** START LISTED RECORDS **

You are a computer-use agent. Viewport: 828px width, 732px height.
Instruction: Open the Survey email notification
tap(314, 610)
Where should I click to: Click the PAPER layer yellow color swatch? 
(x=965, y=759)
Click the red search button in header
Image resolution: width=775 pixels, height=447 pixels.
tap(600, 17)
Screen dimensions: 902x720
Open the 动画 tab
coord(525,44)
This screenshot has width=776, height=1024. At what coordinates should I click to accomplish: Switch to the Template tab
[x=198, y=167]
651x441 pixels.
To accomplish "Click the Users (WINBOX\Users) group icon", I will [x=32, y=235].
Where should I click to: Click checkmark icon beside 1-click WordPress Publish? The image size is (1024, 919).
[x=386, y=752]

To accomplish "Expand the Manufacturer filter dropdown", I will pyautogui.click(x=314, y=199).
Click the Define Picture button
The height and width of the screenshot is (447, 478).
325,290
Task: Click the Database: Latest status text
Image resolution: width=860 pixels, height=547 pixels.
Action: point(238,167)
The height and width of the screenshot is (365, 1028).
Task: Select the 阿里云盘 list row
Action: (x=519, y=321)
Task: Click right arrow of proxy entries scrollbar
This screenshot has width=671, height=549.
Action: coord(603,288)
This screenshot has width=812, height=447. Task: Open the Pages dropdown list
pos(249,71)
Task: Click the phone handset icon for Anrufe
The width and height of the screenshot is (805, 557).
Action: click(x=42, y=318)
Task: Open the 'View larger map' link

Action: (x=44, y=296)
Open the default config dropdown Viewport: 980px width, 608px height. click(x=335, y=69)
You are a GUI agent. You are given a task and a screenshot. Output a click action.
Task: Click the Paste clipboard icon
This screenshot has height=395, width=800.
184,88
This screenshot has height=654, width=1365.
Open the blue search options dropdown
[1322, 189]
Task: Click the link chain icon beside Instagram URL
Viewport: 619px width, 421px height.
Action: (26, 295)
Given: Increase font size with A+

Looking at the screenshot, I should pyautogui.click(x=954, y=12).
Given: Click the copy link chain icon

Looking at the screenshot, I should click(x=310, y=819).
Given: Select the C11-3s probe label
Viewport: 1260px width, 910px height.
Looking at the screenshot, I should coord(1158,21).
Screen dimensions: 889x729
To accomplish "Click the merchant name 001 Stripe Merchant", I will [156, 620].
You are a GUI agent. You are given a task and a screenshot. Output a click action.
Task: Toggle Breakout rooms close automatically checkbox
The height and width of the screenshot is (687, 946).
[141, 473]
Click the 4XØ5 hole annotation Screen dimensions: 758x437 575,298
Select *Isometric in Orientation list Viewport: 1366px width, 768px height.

** END LISTED RECORDS **

WHAT TO PRODUCE » Copy out the lines of the material above word for word, starting at the line that contains "Where should I click to: Click checkmark" and ending at the line that contains "Action: (x=44, y=296)", with both of those lines included.

RESULT FOR THIS TASK »
Where should I click to: Click checkmark icon beside 1-click WordPress Publish? The image size is (1024, 919).
[x=386, y=752]

To accomplish "Expand the Manufacturer filter dropdown", I will pyautogui.click(x=314, y=199).
Click the Define Picture button
The height and width of the screenshot is (447, 478).
325,290
Task: Click the Database: Latest status text
Image resolution: width=860 pixels, height=547 pixels.
Action: point(238,167)
The height and width of the screenshot is (365, 1028).
Task: Select the 阿里云盘 list row
Action: (x=519, y=321)
Task: Click right arrow of proxy entries scrollbar
This screenshot has width=671, height=549.
Action: coord(603,288)
This screenshot has width=812, height=447. Task: Open the Pages dropdown list
pos(249,71)
Task: Click the phone handset icon for Anrufe
The width and height of the screenshot is (805, 557).
Action: click(x=42, y=318)
Task: Open the 'View larger map' link

Action: (x=44, y=296)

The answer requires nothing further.